Given request
Can you put the rows below into a numbered list, one line per item, with the blank lines left out?

Rows for locating words and elements:

········

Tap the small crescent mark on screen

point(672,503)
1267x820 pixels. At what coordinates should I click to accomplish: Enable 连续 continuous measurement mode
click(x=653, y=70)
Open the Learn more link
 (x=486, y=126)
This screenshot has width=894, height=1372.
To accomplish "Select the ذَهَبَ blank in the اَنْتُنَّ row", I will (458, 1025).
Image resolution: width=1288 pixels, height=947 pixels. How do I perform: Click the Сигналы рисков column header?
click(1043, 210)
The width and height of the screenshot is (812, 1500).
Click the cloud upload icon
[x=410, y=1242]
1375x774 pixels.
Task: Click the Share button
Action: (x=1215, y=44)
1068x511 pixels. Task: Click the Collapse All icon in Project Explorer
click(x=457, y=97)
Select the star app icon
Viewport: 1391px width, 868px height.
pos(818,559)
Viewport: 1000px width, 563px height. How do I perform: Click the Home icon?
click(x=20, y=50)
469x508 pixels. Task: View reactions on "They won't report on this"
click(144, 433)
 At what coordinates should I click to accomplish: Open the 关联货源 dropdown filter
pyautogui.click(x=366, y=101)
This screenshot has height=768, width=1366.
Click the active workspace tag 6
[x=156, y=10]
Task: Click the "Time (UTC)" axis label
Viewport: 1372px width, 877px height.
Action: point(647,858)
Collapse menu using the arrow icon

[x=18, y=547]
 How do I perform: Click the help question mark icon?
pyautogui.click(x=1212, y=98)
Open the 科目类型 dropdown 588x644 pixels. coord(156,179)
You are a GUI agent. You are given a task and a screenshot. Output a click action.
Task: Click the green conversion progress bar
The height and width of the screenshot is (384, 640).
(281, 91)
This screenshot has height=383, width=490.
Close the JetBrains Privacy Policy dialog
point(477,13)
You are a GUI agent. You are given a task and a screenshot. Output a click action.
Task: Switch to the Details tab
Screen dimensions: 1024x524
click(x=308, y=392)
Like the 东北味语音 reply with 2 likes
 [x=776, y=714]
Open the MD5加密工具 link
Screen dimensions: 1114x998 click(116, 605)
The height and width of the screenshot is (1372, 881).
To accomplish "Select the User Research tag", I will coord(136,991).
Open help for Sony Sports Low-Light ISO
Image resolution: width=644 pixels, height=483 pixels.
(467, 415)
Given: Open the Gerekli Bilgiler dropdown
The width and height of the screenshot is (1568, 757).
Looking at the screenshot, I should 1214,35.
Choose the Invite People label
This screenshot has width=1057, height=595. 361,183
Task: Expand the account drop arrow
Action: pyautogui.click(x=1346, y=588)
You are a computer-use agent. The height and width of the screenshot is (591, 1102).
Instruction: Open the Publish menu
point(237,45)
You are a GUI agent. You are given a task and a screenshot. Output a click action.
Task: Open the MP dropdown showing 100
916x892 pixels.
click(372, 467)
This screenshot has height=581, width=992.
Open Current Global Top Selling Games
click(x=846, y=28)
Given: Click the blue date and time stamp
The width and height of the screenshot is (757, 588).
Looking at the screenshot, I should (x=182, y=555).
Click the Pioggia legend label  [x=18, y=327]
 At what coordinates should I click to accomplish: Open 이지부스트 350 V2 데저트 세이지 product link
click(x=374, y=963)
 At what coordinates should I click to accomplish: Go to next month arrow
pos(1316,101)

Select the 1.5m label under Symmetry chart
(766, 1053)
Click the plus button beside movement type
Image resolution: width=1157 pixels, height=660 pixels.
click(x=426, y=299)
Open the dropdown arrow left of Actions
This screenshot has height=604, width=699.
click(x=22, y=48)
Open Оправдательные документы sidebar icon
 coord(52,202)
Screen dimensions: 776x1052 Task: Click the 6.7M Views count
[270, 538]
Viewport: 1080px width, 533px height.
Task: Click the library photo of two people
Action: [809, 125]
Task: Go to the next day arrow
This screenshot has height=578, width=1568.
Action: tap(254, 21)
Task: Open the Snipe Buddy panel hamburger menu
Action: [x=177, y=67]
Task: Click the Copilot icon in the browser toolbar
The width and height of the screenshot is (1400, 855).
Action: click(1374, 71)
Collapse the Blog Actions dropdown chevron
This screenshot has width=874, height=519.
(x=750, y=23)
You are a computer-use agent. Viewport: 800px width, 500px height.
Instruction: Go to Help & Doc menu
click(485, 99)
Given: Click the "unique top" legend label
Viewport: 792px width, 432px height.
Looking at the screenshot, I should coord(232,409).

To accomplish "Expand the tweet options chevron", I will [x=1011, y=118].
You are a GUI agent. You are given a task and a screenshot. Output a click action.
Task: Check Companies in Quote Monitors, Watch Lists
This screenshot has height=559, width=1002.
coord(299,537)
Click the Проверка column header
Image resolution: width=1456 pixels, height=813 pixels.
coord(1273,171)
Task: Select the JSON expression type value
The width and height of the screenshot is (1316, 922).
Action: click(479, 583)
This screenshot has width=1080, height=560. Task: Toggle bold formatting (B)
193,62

········

Worked answer
1. Tap the small crescent mark on screen
2. point(672,503)
3. 1267x820 pixels. At what coordinates should I click to accomplish: Enable 连续 continuous measurement mode
4. click(x=653, y=70)
5. Open the Learn more link
6.  (x=486, y=126)
7. This screenshot has width=894, height=1372.
8. To accomplish "Select the ذَهَبَ blank in the اَنْتُنَّ row", I will (458, 1025).
9. Image resolution: width=1288 pixels, height=947 pixels. How do I perform: Click the Сигналы рисков column header?
10. click(1043, 210)
11. The width and height of the screenshot is (812, 1500).
12. Click the cloud upload icon
13. [x=410, y=1242]
14. 1375x774 pixels.
15. Task: Click the Share button
16. Action: (x=1215, y=44)
17. 1068x511 pixels. Task: Click the Collapse All icon in Project Explorer
18. click(x=457, y=97)
19. Select the star app icon
20. Viewport: 1391px width, 868px height.
21. pos(818,559)
22. Viewport: 1000px width, 563px height. How do I perform: Click the Home icon?
23. click(x=20, y=50)
24. 469x508 pixels. Task: View reactions on "They won't report on this"
25. click(144, 433)
26.  At what coordinates should I click to accomplish: Open the 关联货源 dropdown filter
27. pyautogui.click(x=366, y=101)
28. This screenshot has height=768, width=1366.
29. Click the active workspace tag 6
30. [x=156, y=10]
31. Task: Click the "Time (UTC)" axis label
32. Viewport: 1372px width, 877px height.
33. Action: point(647,858)
34. Collapse menu using the arrow icon
35. [x=18, y=547]
36.  How do I perform: Click the help question mark icon?
37. pyautogui.click(x=1212, y=98)
38. Open the 科目类型 dropdown 588x644 pixels. coord(156,179)
39. You are a GUI agent. You are given a task and a screenshot. Output a click action.
40. Task: Click the green conversion progress bar
41. The height and width of the screenshot is (384, 640).
42. (281, 91)
43. This screenshot has height=383, width=490.
44. Close the JetBrains Privacy Policy dialog
45. point(477,13)
46. You are a GUI agent. You are given a task and a screenshot. Output a click action.
47. Task: Switch to the Details tab
48. Screen dimensions: 1024x524
49. click(x=308, y=392)
50. Like the 东北味语音 reply with 2 likes
51.  [x=776, y=714]
52. Open the MD5加密工具 link
53. Screen dimensions: 1114x998 click(116, 605)
54. The height and width of the screenshot is (1372, 881).
55. To accomplish "Select the User Research tag", I will coord(136,991).
56. Open help for Sony Sports Low-Light ISO
57. Image resolution: width=644 pixels, height=483 pixels.
58. (467, 415)
59. Given: Open the Gerekli Bilgiler dropdown
60. The width and height of the screenshot is (1568, 757).
61. Looking at the screenshot, I should 1214,35.
62. Choose the Invite People label
63. This screenshot has width=1057, height=595. 361,183
64. Task: Expand the account drop arrow
65. Action: pyautogui.click(x=1346, y=588)
66. You are a computer-use agent. The height and width of the screenshot is (591, 1102).
67. Instruction: Open the Publish menu
68. point(237,45)
69. You are a GUI agent. You are given a task and a screenshot. Output a click action.
70. Task: Open the MP dropdown showing 100
71. 916x892 pixels.
72. click(372, 467)
73. This screenshot has height=581, width=992.
74. Open Current Global Top Selling Games
75. click(x=846, y=28)
76. Given: Click the blue date and time stamp
77. The width and height of the screenshot is (757, 588).
78. Looking at the screenshot, I should (x=182, y=555).
79. Click the Pioggia legend label  [x=18, y=327]
80.  At what coordinates should I click to accomplish: Open 이지부스트 350 V2 데저트 세이지 product link
81. click(x=374, y=963)
82.  At what coordinates should I click to accomplish: Go to next month arrow
83. pos(1316,101)
84. Select the 1.5m label under Symmetry chart
85. (766, 1053)
86. Click the plus button beside movement type
87. Image resolution: width=1157 pixels, height=660 pixels.
88. click(x=426, y=299)
89. Open the dropdown arrow left of Actions
90. This screenshot has height=604, width=699.
91. click(x=22, y=48)
92. Open Оправдательные документы sidebar icon
93.  coord(52,202)
94. Screen dimensions: 776x1052 Task: Click the 6.7M Views count
95. [270, 538]
96. Viewport: 1080px width, 533px height.
97. Task: Click the library photo of two people
98. Action: [809, 125]
99. Task: Go to the next day arrow
100. This screenshot has height=578, width=1568.
101. Action: tap(254, 21)
102. Task: Open the Snipe Buddy panel hamburger menu
103. Action: [x=177, y=67]
104. Task: Click the Copilot icon in the browser toolbar
105. The width and height of the screenshot is (1400, 855).
106. Action: click(1374, 71)
107. Collapse the Blog Actions dropdown chevron
108. This screenshot has width=874, height=519.
109. (x=750, y=23)
110. You are a computer-use agent. Viewport: 800px width, 500px height.
111. Instruction: Go to Help & Doc menu
112. click(485, 99)
113. Given: Click the "unique top" legend label
114. Viewport: 792px width, 432px height.
115. Looking at the screenshot, I should coord(232,409).
116. To accomplish "Expand the tweet options chevron", I will [x=1011, y=118].
117. You are a GUI agent. You are given a task and a screenshot. Output a click action.
118. Task: Check Companies in Quote Monitors, Watch Lists
119. This screenshot has height=559, width=1002.
120. coord(299,537)
121. Click the Проверка column header
122. Image resolution: width=1456 pixels, height=813 pixels.
123. coord(1273,171)
124. Task: Select the JSON expression type value
125. The width and height of the screenshot is (1316, 922).
126. Action: click(479, 583)
127. This screenshot has width=1080, height=560. Task: Toggle bold formatting (B)
128. 193,62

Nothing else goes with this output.